**DOCUMENT EXTRACT**
⟨

I bet everyone here has heard about, used and loved GraphQL over REST API. I also know the reasons why GraphQL is better than REST API.
BUT
Everything comes with drawbacks.
Even today, not all new startups and apps use GraphQL in their backend.
What could be the reason?
What is the biggest hurdle you face when you learn/work with GraphQL?
And what are the solutions to it?
What are the CONS of GraphQL?
I am asking just for the sake of knowing why some people might not like GraphQL.
I ❤️ GraphQL.
#devDiscuss
Top comments (41)
I think the biggest con of GraphQL is the loss of network caching. You can't use thousand year old HTTP caching and various proxies but it might not be a problem, depending on the case. This is a great explanation phil.tech/api/2017/01/26/graphql-v...
I don't know if I agree with this. You can have a similar cache setup as you do with a REST api as long as you, say, hash the graphql query or something and just hit the cash server side if the graphql query hashes match.

⟩

**TASK INSTRUCTIONS**
Translate this sentence from the GraphQL discussion into Spanish: "Even today, not all new startups and apps use GraphQL in their backend."

**AVAILABLE DATA**

⟨

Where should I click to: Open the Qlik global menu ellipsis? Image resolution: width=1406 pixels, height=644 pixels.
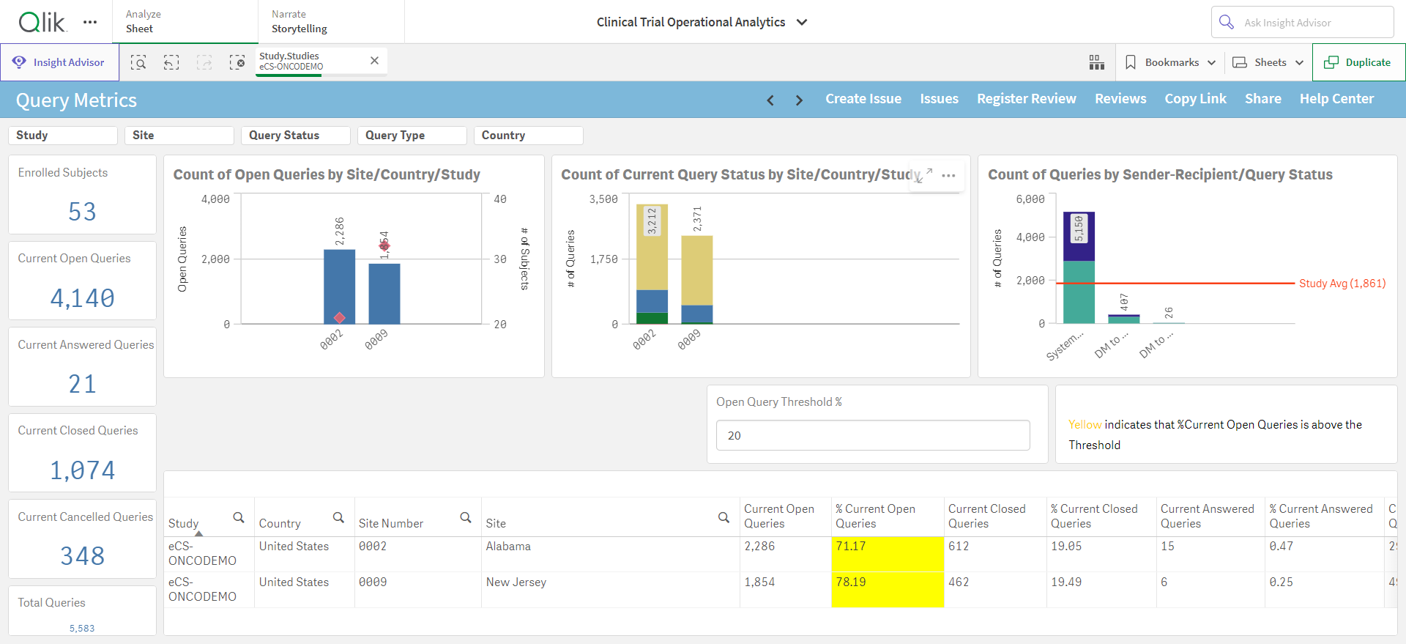[90, 22]
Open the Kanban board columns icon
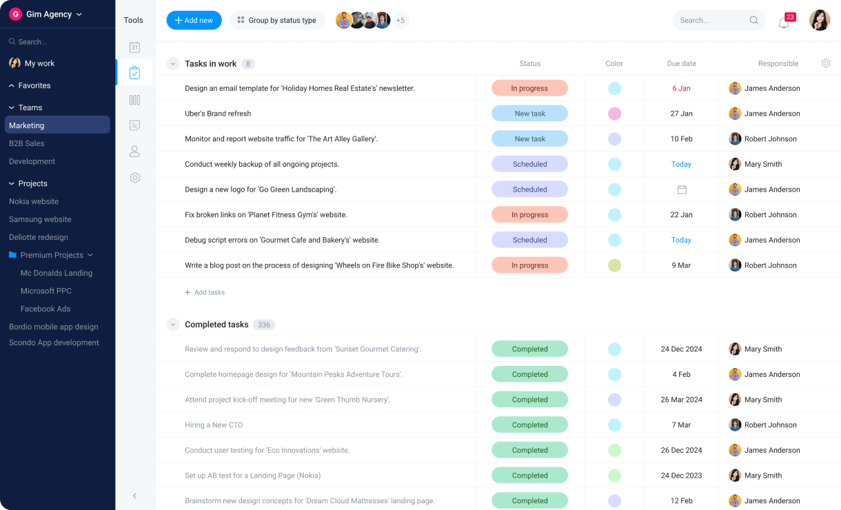 [x=134, y=99]
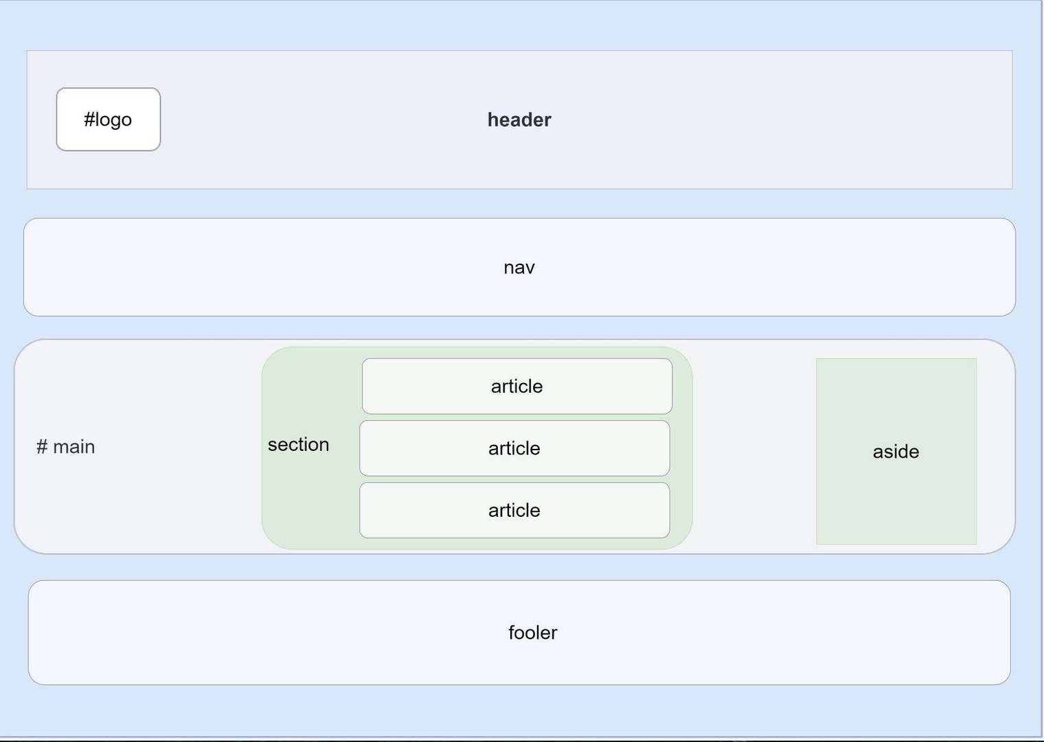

⟩

**ANSWER TO THE PROBLEM**
Incluso hoy en día, no todas las nuevas startups y aplicaciones usan GraphQL en su backend.